Mr. Rupert also shared some photos of the team building and charitable activities of the Company, which he said helped build the company culture of giving back to the communities where employees live and work. Two featured charities over the years were homebuilding with Habitat for Humanity and month-long activities for breast cancer awareness.

As parting advice, Mr. Rupert reminded Baker students that RE professionals should never take their eye off the ball. “Know what is going on in the market, know your competitors, know when it’s time to invest, but also know where you stand relative to the market and what the numbers say about what’s possible and what’s not.
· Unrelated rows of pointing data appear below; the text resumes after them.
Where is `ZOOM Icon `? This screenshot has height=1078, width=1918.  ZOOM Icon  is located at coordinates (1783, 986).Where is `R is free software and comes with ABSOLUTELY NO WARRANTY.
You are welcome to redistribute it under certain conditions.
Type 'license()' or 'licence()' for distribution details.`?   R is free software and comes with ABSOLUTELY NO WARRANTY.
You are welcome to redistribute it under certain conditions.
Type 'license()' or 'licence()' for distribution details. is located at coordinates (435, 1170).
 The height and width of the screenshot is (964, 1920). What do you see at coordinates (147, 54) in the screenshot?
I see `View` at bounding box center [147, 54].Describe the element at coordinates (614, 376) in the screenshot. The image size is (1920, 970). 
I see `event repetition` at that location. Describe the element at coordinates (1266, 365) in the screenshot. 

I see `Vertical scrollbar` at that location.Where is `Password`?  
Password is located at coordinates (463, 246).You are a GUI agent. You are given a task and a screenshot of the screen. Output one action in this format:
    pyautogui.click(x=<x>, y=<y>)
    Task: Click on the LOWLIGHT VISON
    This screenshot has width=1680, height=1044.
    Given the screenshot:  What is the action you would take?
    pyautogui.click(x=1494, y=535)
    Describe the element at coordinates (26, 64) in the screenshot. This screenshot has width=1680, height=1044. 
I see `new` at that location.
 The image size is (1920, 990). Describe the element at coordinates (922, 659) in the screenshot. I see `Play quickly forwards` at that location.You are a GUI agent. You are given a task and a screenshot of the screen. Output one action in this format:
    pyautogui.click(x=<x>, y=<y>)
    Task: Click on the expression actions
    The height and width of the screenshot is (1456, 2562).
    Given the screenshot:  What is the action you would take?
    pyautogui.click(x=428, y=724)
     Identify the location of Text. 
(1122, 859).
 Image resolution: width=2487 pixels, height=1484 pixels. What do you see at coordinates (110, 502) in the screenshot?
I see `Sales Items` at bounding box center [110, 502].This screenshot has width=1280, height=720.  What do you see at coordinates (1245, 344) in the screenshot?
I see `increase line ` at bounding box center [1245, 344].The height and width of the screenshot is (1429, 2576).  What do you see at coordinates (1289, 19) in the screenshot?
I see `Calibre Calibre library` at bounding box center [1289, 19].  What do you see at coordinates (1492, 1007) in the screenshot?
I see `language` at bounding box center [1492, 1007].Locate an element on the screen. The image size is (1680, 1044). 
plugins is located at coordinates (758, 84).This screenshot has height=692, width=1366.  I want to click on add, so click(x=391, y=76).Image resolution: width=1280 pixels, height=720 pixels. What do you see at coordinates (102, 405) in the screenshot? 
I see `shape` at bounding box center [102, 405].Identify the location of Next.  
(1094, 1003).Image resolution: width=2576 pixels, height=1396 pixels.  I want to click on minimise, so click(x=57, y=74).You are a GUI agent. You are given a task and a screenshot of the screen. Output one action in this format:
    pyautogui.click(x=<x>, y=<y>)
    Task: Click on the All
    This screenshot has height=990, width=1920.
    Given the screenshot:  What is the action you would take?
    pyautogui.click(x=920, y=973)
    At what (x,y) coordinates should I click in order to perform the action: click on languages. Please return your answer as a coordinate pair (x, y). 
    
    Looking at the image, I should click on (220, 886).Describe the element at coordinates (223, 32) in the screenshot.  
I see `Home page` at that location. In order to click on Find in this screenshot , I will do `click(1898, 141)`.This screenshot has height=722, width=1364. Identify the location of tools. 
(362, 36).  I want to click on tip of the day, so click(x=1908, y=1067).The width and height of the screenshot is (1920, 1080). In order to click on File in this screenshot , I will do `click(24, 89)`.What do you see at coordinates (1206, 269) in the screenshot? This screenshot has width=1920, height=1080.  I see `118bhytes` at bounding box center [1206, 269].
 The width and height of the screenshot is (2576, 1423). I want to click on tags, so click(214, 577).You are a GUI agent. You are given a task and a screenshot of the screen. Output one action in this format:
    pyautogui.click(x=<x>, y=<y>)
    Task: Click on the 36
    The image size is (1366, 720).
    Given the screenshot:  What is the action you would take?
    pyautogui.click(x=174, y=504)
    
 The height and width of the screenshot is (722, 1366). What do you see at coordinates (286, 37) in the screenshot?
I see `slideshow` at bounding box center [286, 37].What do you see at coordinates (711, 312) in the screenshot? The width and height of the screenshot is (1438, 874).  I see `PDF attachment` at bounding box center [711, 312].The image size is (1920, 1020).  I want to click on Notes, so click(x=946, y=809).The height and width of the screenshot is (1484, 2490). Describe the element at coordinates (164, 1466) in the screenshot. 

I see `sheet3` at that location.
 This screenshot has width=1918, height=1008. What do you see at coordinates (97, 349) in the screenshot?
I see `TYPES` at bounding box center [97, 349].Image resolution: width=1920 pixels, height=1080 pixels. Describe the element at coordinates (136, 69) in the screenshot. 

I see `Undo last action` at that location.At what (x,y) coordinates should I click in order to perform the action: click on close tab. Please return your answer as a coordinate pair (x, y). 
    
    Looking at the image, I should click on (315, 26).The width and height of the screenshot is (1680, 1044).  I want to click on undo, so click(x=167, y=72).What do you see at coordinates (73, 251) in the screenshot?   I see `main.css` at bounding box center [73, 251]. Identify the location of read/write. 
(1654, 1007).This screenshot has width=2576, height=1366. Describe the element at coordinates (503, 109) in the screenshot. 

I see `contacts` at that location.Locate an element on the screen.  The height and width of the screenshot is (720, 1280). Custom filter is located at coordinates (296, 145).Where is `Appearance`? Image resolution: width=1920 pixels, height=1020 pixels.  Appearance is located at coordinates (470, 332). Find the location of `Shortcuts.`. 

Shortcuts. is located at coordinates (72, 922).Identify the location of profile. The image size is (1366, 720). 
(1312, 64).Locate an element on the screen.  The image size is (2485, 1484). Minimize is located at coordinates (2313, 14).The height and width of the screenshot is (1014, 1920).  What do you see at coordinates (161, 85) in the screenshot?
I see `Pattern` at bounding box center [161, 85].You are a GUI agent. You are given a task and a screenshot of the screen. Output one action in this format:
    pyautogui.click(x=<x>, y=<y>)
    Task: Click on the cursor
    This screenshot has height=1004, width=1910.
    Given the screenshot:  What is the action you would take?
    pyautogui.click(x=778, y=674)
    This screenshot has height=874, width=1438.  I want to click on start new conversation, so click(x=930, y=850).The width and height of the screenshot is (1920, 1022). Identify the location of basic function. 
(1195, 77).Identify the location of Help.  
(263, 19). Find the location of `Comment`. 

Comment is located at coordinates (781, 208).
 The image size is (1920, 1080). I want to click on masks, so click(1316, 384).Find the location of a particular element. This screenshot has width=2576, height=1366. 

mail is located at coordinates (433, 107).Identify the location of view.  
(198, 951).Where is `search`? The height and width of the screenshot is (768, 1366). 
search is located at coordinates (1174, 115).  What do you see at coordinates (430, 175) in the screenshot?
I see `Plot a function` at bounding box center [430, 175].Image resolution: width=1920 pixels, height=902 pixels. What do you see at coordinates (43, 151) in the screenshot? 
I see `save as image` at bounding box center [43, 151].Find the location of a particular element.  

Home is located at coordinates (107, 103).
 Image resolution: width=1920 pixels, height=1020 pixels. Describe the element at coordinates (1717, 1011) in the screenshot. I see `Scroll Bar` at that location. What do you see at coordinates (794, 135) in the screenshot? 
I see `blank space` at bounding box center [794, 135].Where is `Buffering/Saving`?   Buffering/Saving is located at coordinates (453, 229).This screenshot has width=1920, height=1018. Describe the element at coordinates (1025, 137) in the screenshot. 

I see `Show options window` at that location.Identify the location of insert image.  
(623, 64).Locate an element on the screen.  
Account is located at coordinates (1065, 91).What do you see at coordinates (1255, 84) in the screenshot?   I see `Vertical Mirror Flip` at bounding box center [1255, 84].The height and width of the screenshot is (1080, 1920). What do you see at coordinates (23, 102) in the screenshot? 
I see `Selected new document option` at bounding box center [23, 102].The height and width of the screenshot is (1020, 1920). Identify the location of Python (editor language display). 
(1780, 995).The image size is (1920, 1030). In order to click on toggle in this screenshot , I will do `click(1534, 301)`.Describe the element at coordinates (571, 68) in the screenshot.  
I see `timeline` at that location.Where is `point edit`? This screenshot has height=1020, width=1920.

Always be in an analytical mode when thinking or talking real estate. Don’t think that the laws of nature don’t apply to you and your portfolio. Periodic arrogance should be dealt with before it becomes an issue”, he recommended.

Students of the Baker Program thoroughly enjoyed Mr. Rupert’s highly energetic, interactive, and fast-paced talk. The Baker Program thanks Mr. Rupert for his visit and his continued contribution to the Program as a board member and wishes him continued success in the future.